Mahmoud Ahmadinejad put on a predictable show at the U.N. conference on Monday, claiming the U.S. is actively threatening the world with nuclear aggression. But circumstances surrounding that show have changed, and it’s not for the better.
Ahmadinejad has even less room to deny that his country was actively pursuing nuclear weapons, as opposed to nuclear energy. After the London Times broke the neutron initiator story last year, it became even undeniable to all but the most adamant pacifists.
Just yesterday, news broke that Ahmadinejad visited Zimbabwe's President Robert Mugabe on his way to the New York conference. It’s possible Ahmadinejad and Mugabe were simply chatting about their favorite methods of torturing dissidents. But Fox News reported that is was possible that Ahmadinejad was making a deal with Mugabe – Iran would give Zimbabwe oil in exchange for their precious uranium ore. You don’t use that stuff to clean your toilet.

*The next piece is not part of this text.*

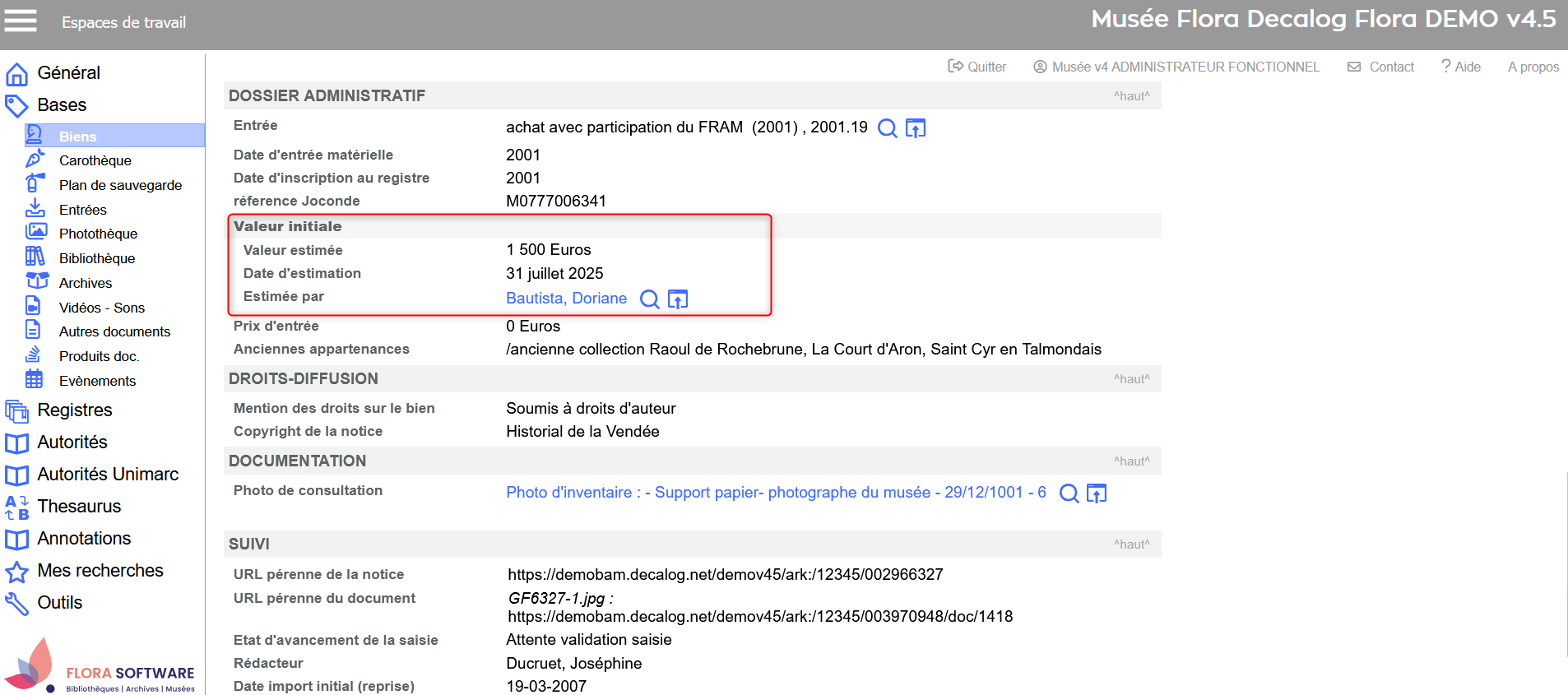Open Espaces de travail menu
1568x695 pixels.
[123, 22]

The only question that remains, then, is what the U.S. is going to do now. When Ahmadinejad gave his speech at the the U.N. conference on Monday, Secretary of State Hillary Clinton gave an admirable rebuttal. But her State Department just as hastily issued visas for Ahmadinejad and his posse to come back to the United States next week to engage in another meeting about nuclear proliferation.

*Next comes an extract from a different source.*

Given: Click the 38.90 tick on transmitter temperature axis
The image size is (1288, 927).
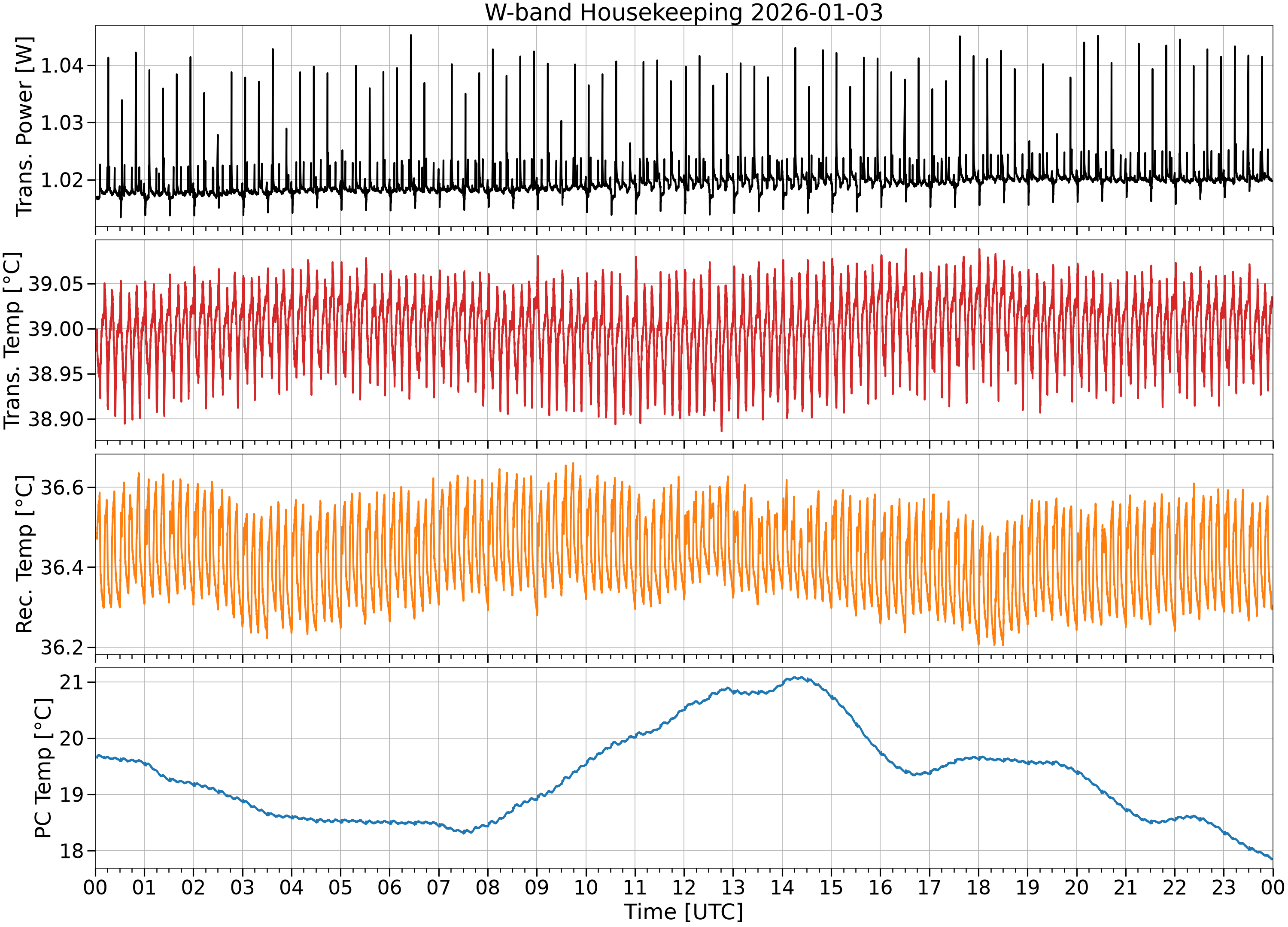Looking at the screenshot, I should coord(56,419).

“There are two schools of thought,” said Jonathan Schanzer, vice president of research at the Foundation for Defense of Democracies. “One that says because the UN is here in New York, we have to afford every head of state the opportunity to come... The other school of thought is: if Hitler came to the US before World War II, and we would have known what he was going to do, would we have ever let him leave?”
The Obama administration, as did administrations before it, is clearly going with the former strategy. But Obama is actually headlining his nuclear efforts at the U.N. conference next week, which means he is making a tacit endorsement of Ahmadinejad participation in nuclear negotiations while at the same time deciding on the best way to sanction him.
“Any strategy of engagement with this regime is bound to end in failure,” said Nile Gardiner, director of The Heritage Foundation's Margaret Thatcher Center for Freedom. “We’ve seen this time and time again throughout history.”
Gardiner said he firmly believes the threat from Iran is imminent, and that the only acceptable way of dealing with it is by abandoning any efforts to play nice. Unfortunately, that is about the last thing the Obama administration is willing to consider. Iran knows this, and is using the information to its advantage.
“The Iranian president seems to be running rings around the Obama administration’s weak-kneed policy of engagement, and making a mockery of the white house,” said Gardiner. “It’s time for an end to the foolheardy appeasement of Tehran. And time for strong forceful and tough action against a barbaric genocidal regime.”
Just this week, the value of gasoline imports dropped at the mere prospect of any sanctions in Iran, which could theoretically be imposed next week at the conference. Traders simply refused to do business with Iran if they were going to suffer economic consequences from the U.N.
The Pentagon, in contrast, is taking a more pacifist approach. This week they disclosed statistics about the nature of America’s nuclear arsenal as a kind of good-will measure before the nuclear conference. Such statistics had been classified for years. This, according to Schanzer, gets to the root of the problem.
“How much longer do we want to be engaged in this war of words, disclosing nuclear arsenals?” said Schanzer. “When will we use sanctions, when will we threaten the use of force? These things need to happen soon if we are to maintain any credibility in this game of chicken that we’re playing.”